SET TASK: Edit the entries so that every "You are a GUI agent" becomes "You are a screen-navigation agent", with everything else left unchanged.

[Dataset entries]

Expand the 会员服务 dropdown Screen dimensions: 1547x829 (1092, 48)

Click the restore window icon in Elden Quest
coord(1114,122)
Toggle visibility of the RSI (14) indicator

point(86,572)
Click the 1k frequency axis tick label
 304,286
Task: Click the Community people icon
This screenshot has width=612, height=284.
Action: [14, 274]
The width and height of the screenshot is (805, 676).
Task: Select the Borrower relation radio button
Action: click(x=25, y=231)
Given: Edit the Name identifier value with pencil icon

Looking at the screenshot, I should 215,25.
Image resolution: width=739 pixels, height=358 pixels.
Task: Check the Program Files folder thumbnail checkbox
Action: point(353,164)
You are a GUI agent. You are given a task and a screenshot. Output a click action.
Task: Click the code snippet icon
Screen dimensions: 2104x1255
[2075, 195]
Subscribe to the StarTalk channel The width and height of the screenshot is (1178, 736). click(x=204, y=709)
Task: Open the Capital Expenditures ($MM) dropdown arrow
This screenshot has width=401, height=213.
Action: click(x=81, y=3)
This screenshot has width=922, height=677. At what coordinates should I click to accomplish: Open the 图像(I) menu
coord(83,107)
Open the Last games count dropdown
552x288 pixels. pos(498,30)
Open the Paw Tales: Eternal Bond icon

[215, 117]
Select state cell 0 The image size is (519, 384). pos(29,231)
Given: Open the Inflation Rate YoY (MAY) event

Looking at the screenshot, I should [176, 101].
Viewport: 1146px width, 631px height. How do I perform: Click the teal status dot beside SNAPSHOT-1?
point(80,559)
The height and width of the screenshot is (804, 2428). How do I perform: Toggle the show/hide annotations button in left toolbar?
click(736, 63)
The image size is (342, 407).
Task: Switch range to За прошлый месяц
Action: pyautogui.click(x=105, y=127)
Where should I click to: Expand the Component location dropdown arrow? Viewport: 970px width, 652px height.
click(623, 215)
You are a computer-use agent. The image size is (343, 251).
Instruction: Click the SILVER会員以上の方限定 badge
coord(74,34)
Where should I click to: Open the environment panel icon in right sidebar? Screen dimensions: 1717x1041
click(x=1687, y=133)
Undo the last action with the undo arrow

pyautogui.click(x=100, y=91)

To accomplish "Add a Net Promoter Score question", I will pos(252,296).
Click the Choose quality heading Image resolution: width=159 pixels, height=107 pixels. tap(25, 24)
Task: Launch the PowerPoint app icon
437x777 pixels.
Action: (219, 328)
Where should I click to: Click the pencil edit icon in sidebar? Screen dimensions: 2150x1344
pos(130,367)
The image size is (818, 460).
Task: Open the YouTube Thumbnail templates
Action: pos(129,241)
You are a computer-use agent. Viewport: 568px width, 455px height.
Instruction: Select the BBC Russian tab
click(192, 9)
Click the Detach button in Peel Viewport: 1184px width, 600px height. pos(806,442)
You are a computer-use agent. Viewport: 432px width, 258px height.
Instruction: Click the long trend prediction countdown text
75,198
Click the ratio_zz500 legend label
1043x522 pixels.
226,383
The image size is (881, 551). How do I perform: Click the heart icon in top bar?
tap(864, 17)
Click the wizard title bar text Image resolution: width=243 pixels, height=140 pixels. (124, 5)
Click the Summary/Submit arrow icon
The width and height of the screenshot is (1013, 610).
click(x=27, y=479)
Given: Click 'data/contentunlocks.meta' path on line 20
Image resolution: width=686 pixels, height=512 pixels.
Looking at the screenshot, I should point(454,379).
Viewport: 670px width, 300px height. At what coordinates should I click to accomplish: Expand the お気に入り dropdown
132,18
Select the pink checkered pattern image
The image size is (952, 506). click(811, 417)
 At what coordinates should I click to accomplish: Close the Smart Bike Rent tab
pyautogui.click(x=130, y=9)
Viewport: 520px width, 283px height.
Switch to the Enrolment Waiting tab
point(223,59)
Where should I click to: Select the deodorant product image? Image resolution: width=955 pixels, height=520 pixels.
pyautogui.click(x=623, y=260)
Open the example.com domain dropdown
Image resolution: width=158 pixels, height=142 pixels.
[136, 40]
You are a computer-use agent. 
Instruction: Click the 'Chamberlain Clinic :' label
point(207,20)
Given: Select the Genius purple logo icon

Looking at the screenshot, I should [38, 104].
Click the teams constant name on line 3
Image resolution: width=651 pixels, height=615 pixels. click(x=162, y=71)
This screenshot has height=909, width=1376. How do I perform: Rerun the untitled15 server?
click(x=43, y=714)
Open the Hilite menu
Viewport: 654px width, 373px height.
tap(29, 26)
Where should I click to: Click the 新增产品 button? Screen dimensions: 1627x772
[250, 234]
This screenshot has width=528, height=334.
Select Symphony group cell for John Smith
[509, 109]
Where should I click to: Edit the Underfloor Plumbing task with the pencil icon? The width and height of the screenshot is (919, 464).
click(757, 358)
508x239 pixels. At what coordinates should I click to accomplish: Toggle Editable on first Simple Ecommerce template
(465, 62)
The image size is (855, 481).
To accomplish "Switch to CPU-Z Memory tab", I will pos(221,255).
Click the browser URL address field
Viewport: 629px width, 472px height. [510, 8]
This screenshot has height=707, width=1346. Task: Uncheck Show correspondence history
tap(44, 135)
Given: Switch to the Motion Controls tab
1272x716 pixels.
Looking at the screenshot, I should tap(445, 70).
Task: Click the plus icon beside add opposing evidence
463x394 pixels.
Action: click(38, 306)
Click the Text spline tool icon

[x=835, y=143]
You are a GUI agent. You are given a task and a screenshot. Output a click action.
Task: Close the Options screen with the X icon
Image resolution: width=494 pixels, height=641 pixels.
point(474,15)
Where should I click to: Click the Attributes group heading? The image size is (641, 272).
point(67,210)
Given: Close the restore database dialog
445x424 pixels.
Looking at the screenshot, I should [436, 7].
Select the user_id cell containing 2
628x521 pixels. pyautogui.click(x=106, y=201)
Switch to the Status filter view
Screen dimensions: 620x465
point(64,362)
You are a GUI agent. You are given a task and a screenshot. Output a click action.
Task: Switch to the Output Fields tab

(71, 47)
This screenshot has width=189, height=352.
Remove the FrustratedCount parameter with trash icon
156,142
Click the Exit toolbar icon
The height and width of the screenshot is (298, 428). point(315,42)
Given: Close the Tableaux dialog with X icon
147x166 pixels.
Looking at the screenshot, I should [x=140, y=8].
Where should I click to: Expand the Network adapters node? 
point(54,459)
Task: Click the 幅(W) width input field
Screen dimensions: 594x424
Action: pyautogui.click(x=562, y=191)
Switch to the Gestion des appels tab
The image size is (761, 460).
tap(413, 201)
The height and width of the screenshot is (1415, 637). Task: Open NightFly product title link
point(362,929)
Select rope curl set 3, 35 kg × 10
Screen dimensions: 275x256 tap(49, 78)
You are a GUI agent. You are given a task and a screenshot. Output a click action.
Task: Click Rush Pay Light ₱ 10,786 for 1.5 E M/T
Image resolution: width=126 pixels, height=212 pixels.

CORRECT ANSWER:
Expand the 会员服务 dropdown Screen dimensions: 1547x829 (1092, 48)

Click the restore window icon in Elden Quest
coord(1114,122)
Toggle visibility of the RSI (14) indicator

point(86,572)
Click the 1k frequency axis tick label
 304,286
Task: Click the Community people icon
This screenshot has width=612, height=284.
Action: [14, 274]
The width and height of the screenshot is (805, 676).
Task: Select the Borrower relation radio button
Action: click(x=25, y=231)
Given: Edit the Name identifier value with pencil icon

Looking at the screenshot, I should 215,25.
Image resolution: width=739 pixels, height=358 pixels.
Task: Check the Program Files folder thumbnail checkbox
Action: point(353,164)
You are a screen-navigation agent. You are given a task and a screenshot. Output a click action.
Task: Click the code snippet icon
Screen dimensions: 2104x1255
[2075, 195]
Subscribe to the StarTalk channel The width and height of the screenshot is (1178, 736). click(x=204, y=709)
Task: Open the Capital Expenditures ($MM) dropdown arrow
This screenshot has width=401, height=213.
Action: click(x=81, y=3)
This screenshot has width=922, height=677. At what coordinates should I click to accomplish: Open the 图像(I) menu
coord(83,107)
Open the Last games count dropdown
552x288 pixels. pos(498,30)
Open the Paw Tales: Eternal Bond icon

[215, 117]
Select state cell 0 The image size is (519, 384). pos(29,231)
Given: Open the Inflation Rate YoY (MAY) event

Looking at the screenshot, I should [176, 101].
Viewport: 1146px width, 631px height. How do I perform: Click the teal status dot beside SNAPSHOT-1?
point(80,559)
The height and width of the screenshot is (804, 2428). How do I perform: Toggle the show/hide annotations button in left toolbar?
click(736, 63)
The image size is (342, 407).
Task: Switch range to За прошлый месяц
Action: pyautogui.click(x=105, y=127)
Where should I click to: Expand the Component location dropdown arrow? Viewport: 970px width, 652px height.
click(623, 215)
You are a computer-use agent. The image size is (343, 251).
Instruction: Click the SILVER会員以上の方限定 badge
coord(74,34)
Where should I click to: Open the environment panel icon in right sidebar? Screen dimensions: 1717x1041
click(x=1687, y=133)
Undo the last action with the undo arrow

pyautogui.click(x=100, y=91)

To accomplish "Add a Net Promoter Score question", I will pos(252,296).
Click the Choose quality heading Image resolution: width=159 pixels, height=107 pixels. tap(25, 24)
Task: Launch the PowerPoint app icon
437x777 pixels.
Action: (219, 328)
Where should I click to: Click the pencil edit icon in sidebar? Screen dimensions: 2150x1344
pos(130,367)
The image size is (818, 460).
Task: Open the YouTube Thumbnail templates
Action: pos(129,241)
You are a computer-use agent. Viewport: 568px width, 455px height.
Instruction: Select the BBC Russian tab
click(192, 9)
Click the Detach button in Peel Viewport: 1184px width, 600px height. pos(806,442)
You are a computer-use agent. Viewport: 432px width, 258px height.
Instruction: Click the long trend prediction countdown text
75,198
Click the ratio_zz500 legend label
1043x522 pixels.
226,383
The image size is (881, 551). How do I perform: Click the heart icon in top bar?
tap(864, 17)
Click the wizard title bar text Image resolution: width=243 pixels, height=140 pixels. (124, 5)
Click the Summary/Submit arrow icon
The width and height of the screenshot is (1013, 610).
click(x=27, y=479)
Given: Click 'data/contentunlocks.meta' path on line 20
Image resolution: width=686 pixels, height=512 pixels.
Looking at the screenshot, I should point(454,379).
Viewport: 670px width, 300px height. At what coordinates should I click to accomplish: Expand the お気に入り dropdown
132,18
Select the pink checkered pattern image
The image size is (952, 506). click(811, 417)
 At what coordinates should I click to accomplish: Close the Smart Bike Rent tab
pyautogui.click(x=130, y=9)
Viewport: 520px width, 283px height.
Switch to the Enrolment Waiting tab
point(223,59)
Where should I click to: Select the deodorant product image? Image resolution: width=955 pixels, height=520 pixels.
pyautogui.click(x=623, y=260)
Open the example.com domain dropdown
Image resolution: width=158 pixels, height=142 pixels.
[136, 40]
You are a computer-use agent. 
Instruction: Click the 'Chamberlain Clinic :' label
point(207,20)
Given: Select the Genius purple logo icon

Looking at the screenshot, I should [38, 104].
Click the teams constant name on line 3
Image resolution: width=651 pixels, height=615 pixels. click(x=162, y=71)
This screenshot has height=909, width=1376. How do I perform: Rerun the untitled15 server?
click(x=43, y=714)
Open the Hilite menu
Viewport: 654px width, 373px height.
tap(29, 26)
Where should I click to: Click the 新增产品 button? Screen dimensions: 1627x772
[250, 234]
This screenshot has width=528, height=334.
Select Symphony group cell for John Smith
[509, 109]
Where should I click to: Edit the Underfloor Plumbing task with the pencil icon? The width and height of the screenshot is (919, 464).
click(757, 358)
508x239 pixels. At what coordinates should I click to accomplish: Toggle Editable on first Simple Ecommerce template
(465, 62)
The image size is (855, 481).
To accomplish "Switch to CPU-Z Memory tab", I will pos(221,255).
Click the browser URL address field
Viewport: 629px width, 472px height. [510, 8]
This screenshot has height=707, width=1346. Task: Uncheck Show correspondence history
tap(44, 135)
Given: Switch to the Motion Controls tab
1272x716 pixels.
Looking at the screenshot, I should tap(445, 70).
Task: Click the plus icon beside add opposing evidence
463x394 pixels.
Action: click(38, 306)
Click the Text spline tool icon

[x=835, y=143]
You are a screen-navigation agent. You are given a task and a screenshot. Output a click action.
Task: Close the Options screen with the X icon
Image resolution: width=494 pixels, height=641 pixels.
point(474,15)
Where should I click to: Click the Attributes group heading? The image size is (641, 272).
point(67,210)
Given: Close the restore database dialog
445x424 pixels.
Looking at the screenshot, I should [436, 7].
Select the user_id cell containing 2
628x521 pixels. pyautogui.click(x=106, y=201)
Switch to the Status filter view
Screen dimensions: 620x465
point(64,362)
You are a screen-navigation agent. You are given a task and a screenshot. Output a click action.
Task: Switch to the Output Fields tab

(71, 47)
This screenshot has width=189, height=352.
Remove the FrustratedCount parameter with trash icon
156,142
Click the Exit toolbar icon
The height and width of the screenshot is (298, 428). point(315,42)
Given: Close the Tableaux dialog with X icon
147x166 pixels.
Looking at the screenshot, I should [x=140, y=8].
Where should I click to: Expand the Network adapters node? 
point(54,459)
Task: Click the 幅(W) width input field
Screen dimensions: 594x424
Action: pyautogui.click(x=562, y=191)
Switch to the Gestion des appels tab
The image size is (761, 460).
tap(413, 201)
The height and width of the screenshot is (1415, 637). Task: Open NightFly product title link
point(362,929)
Select rope curl set 3, 35 kg × 10
Screen dimensions: 275x256 tap(49, 78)
You are a screen-navigation agent. You are given a task and a screenshot. Output a click action.
Task: Click Rush Pay Light ₱ 10,786 for 1.5 E M/T
Image resolution: width=126 pixels, height=212 pixels.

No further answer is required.